QUOTED TEXT:
Production Best Practices

1. Gradual Adoption Strategy

# Step 1: Observe recommendations in Off mode (1-2 weeks)
updateMode: "Off"

# Step 2: Apply only to new Pods with Initial mode
updateMode: "Initial"

# Step 3: Enable automatic adjustment with InPlaceOrRecreate
updateMode: "InPlaceOrRecreate"

2. Using with PDB (PodDisruptionBudget)

apiVersion: policy/v1
kind: PodDisruptionBudget
metadata:
  name: web-app-pdb
spec:
  minAvailable: 2
  selector:
    matchLabels:
      app: web-app
---
# VPA respects PDBs during Recreate fallback
apiVersion: autoscaling.k8s.io/v1
kind: VerticalPodAutoscaler
metadata:
  name: web-app-vpa
spec:
  targetRef:
    apiVersion: apps/v1
    kind: Deployment
    name: web-app
  updatePolicy:
    updateMode: 'InPlaceOrRecreate'
    minReplicas: 2
    evictionRequirements:
      - resources: ['cpu', 'memory']
        changeRequirement: TargetHigherThanRequests

3. Using HPA and VPA Together

# HPA: CPU-based horizontal scaling
apiVersion: autoscaling/v2
kind: HorizontalPodAutoscaler
metadata:
  name: web-app-hpa
spec:
  scaleTargetRef:
    apiVersion: apps/v1
    kind: Deployment
    name: web-app
  minReplicas: 2
  maxReplicas: 10
  metrics:
    - type: Resource
      resource:
        name: cpu
        target:
          type: Utilization
          averageUtilization: 70
---
# VPA: Vertical scaling for memory only (CPU managed by HPA)

DATA SECTION:
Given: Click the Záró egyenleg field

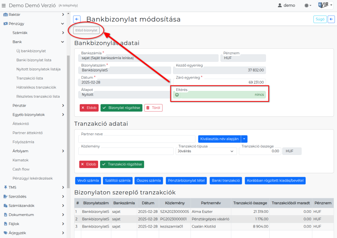Looking at the screenshot, I should point(219,82).
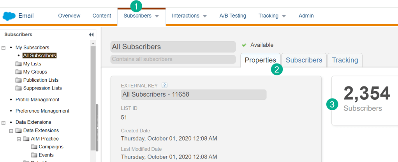The width and height of the screenshot is (398, 162).
Task: Select All Subscribers in the tree
Action: pos(39,56)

CHALLENGES:
- 1) In the production best practices text, what CPU utilization does the HPA target?
- 2) Return the part of the production best practices text from "# Step 1: Observe" up to and including "with PDB (PodDisruptionBudget)", copied word for word.
- 3) Resume the production best practices text for Kubernetes autoscaling from the point where it stops.

PER-TASK ANSWERS:
- 1) 70 percent average CPU utilization.

- 2)
# Step 1: Observe recommendations in Off mode (1-2 weeks)
updateMode: "Off"

# Step 2: Apply only to new Pods with Initial mode
updateMode: "Initial"

# Step 3: Enable automatic adjustment with InPlaceOrRecreate
updateMode: "InPlaceOrRecreate"

2. Using with PDB (PodDisruptionBudget)

- 3)
apiVersion: autoscaling.k8s.io/v1
kind: VerticalPodAutoscaler
metadata:
  name: web-app-vpa
spec:
  targetRef:
    apiVersion: apps/v1
    kind: Deployment
    name: web-app
  updatePolicy:
    updateMode: 'InPlaceOrRecreate'
  resourcePolicy:
    containerPolicies:
      - containerName: web
        controlledResources: ['memory']
        minAllowed:
          memory: '128Mi'
        maxAllowed:
          memory: '4Gi'

4. Visualizing VPA Recommendations with Goldilocks

# Install Goldilocks (VPA recommendation dashboard)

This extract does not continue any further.